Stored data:
◆ ◆ ◆ ◆ ◆

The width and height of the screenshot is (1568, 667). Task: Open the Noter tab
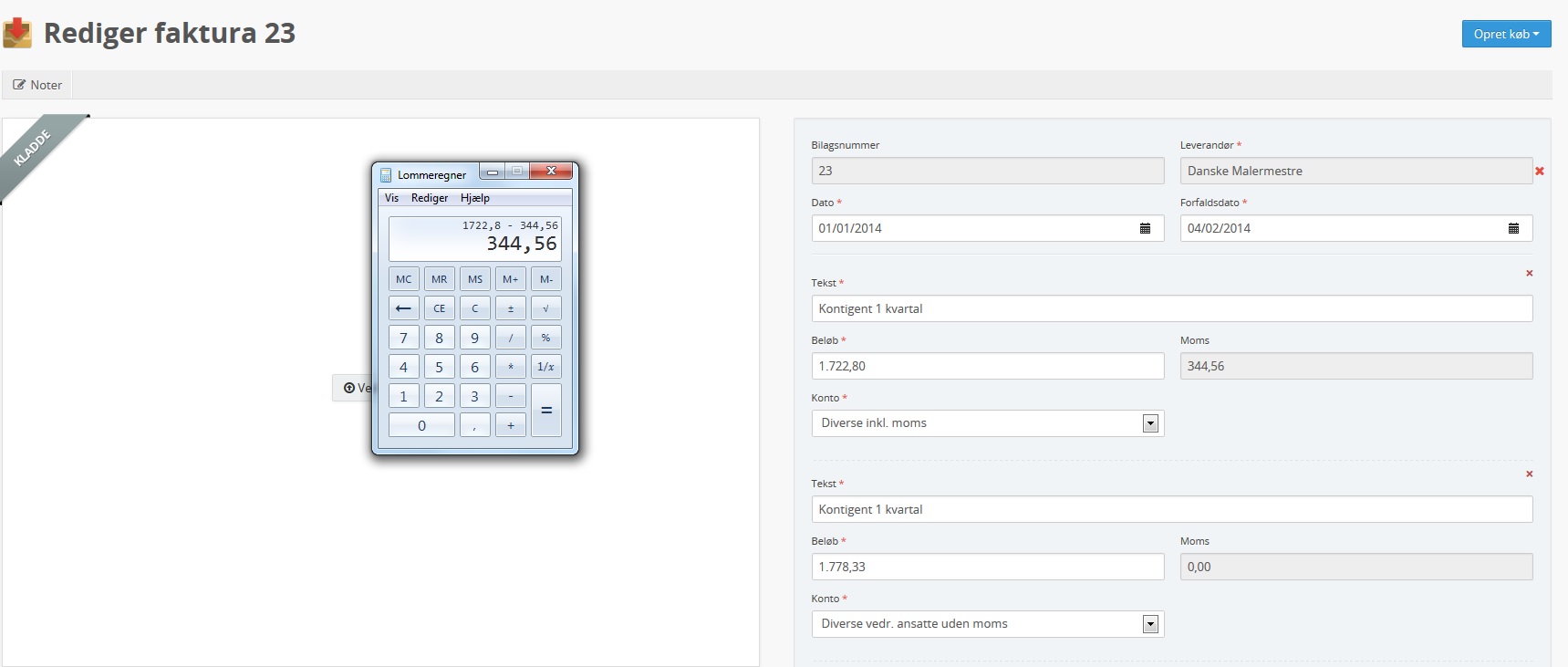point(37,85)
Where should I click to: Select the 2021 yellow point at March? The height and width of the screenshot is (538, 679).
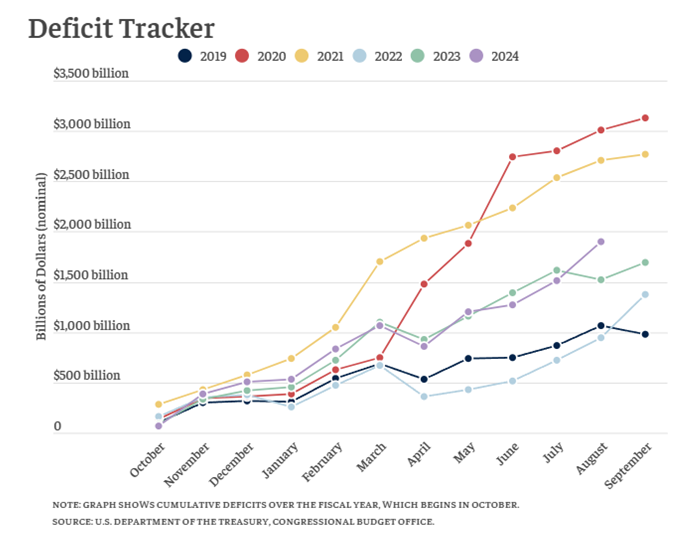pos(380,262)
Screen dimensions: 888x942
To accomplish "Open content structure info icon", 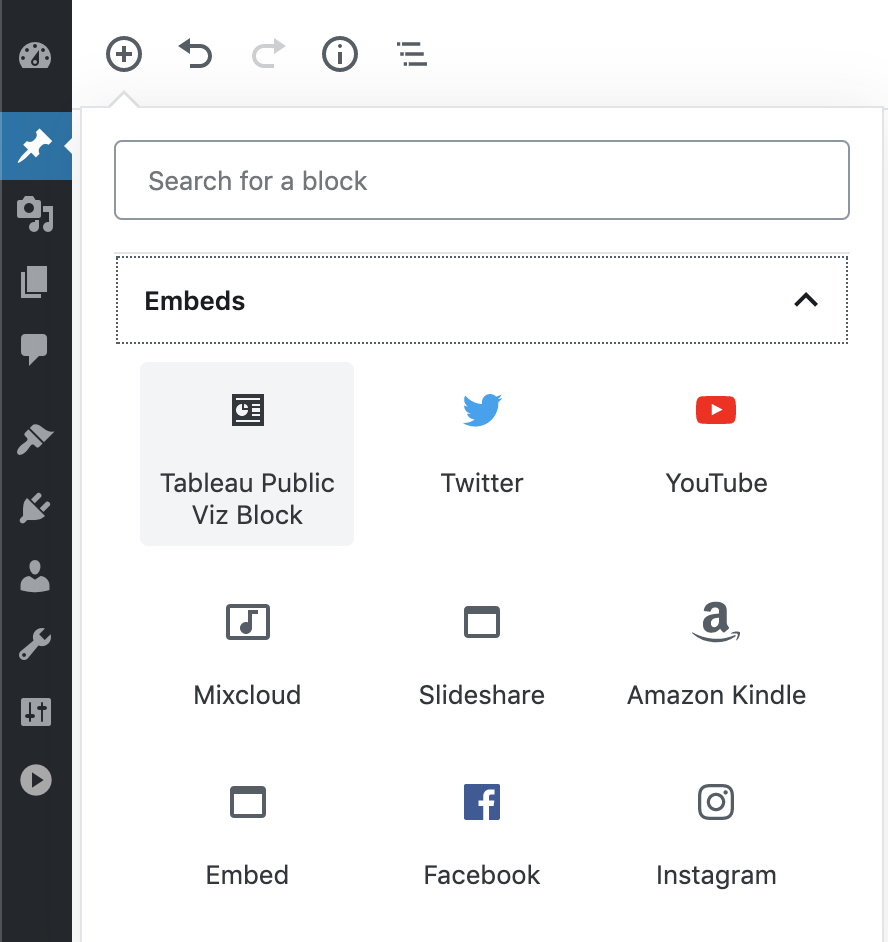I will 340,54.
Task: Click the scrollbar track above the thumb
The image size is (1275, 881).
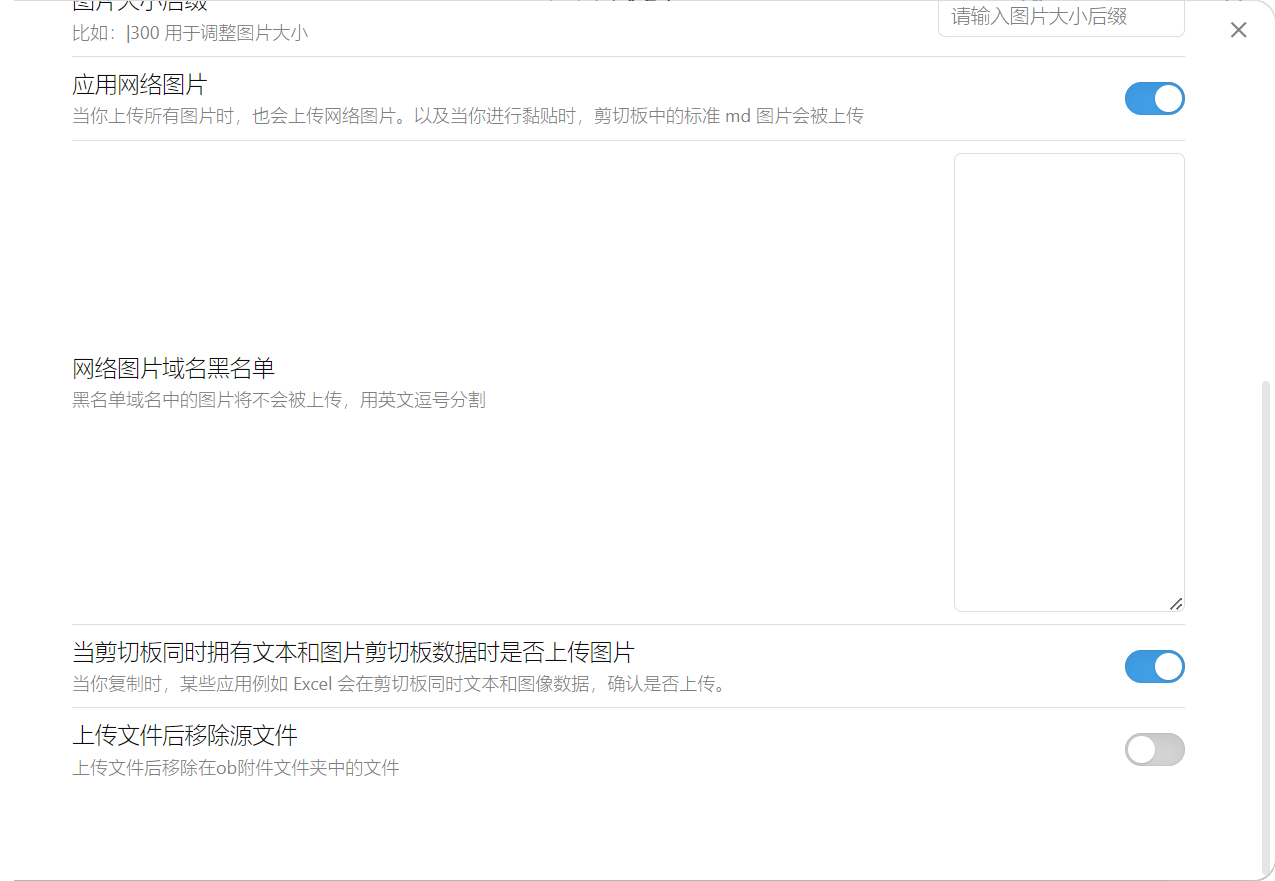Action: click(1266, 200)
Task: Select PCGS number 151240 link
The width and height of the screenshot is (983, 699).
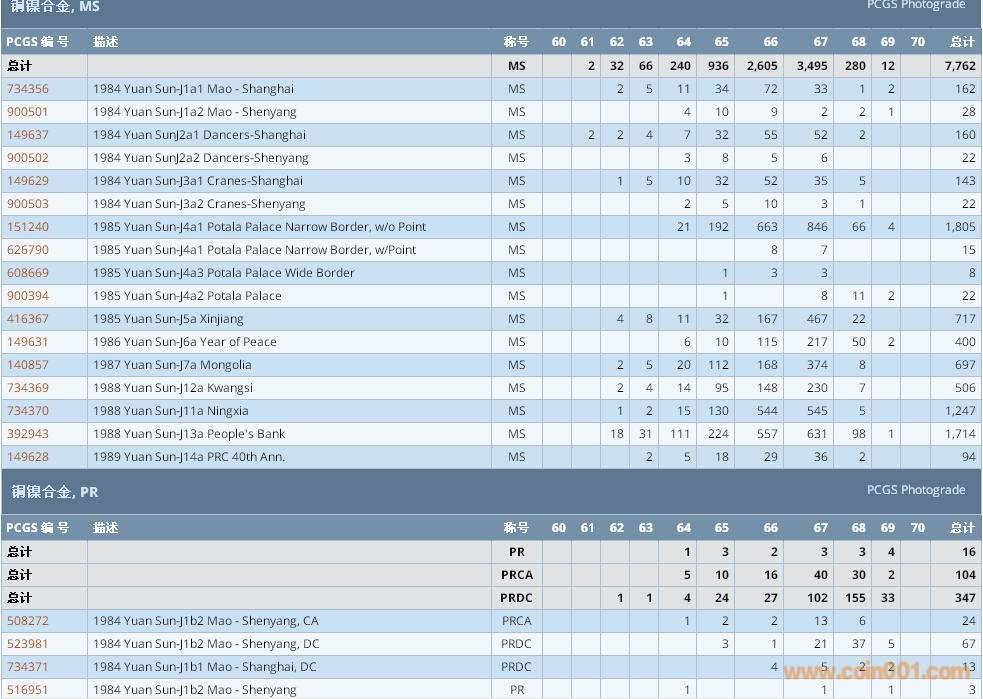Action: [x=28, y=227]
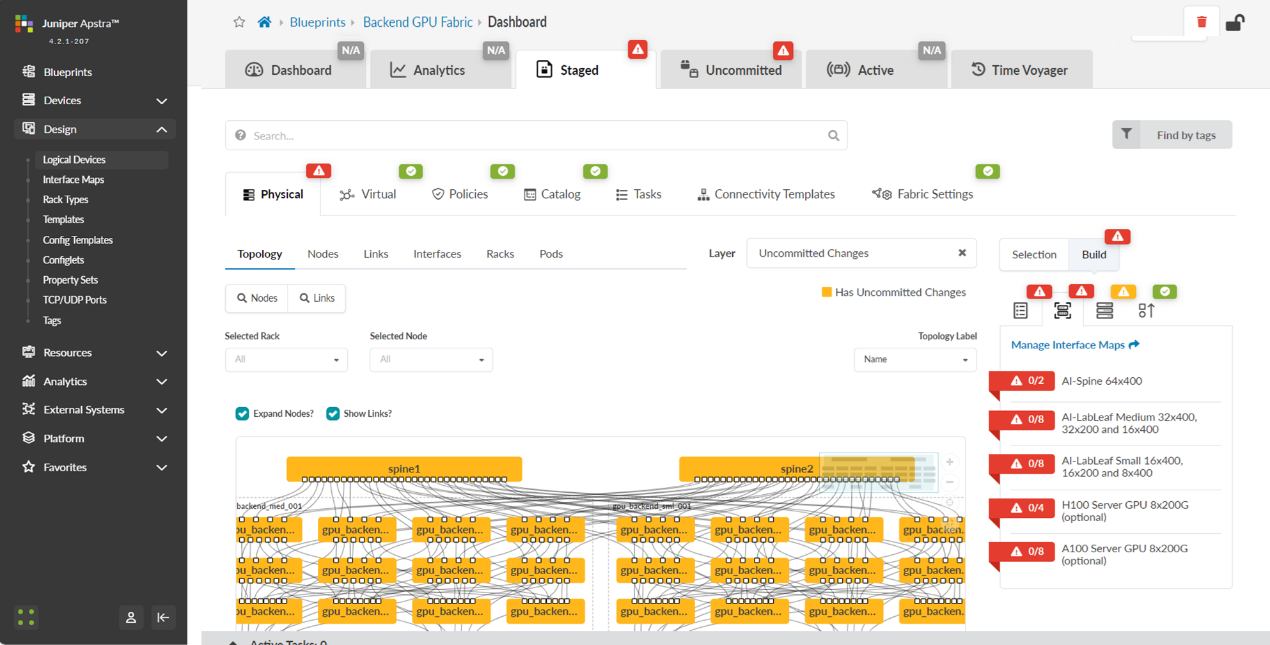This screenshot has width=1270, height=645.
Task: Click the blueprint search input field
Action: click(x=536, y=136)
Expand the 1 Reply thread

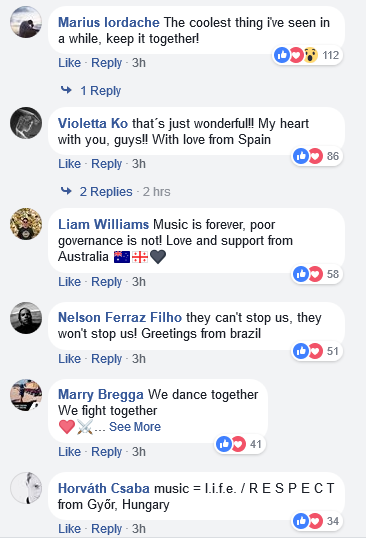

◆ ◆ ◆ ◆ ◆

The lines from the one containing "The image size is (1275, 881)." through the last line of the records are what you should copy, word for word and nothing else, with pictures left out.

The image size is (1275, 881).
Action: click(1266, 200)
Task: Select PCGS number 151240 link
The width and height of the screenshot is (983, 699).
Action: [x=28, y=227]
This screenshot has width=1270, height=645.
Task: Click the blueprint search input field
Action: click(x=536, y=136)
Expand the 1 Reply thread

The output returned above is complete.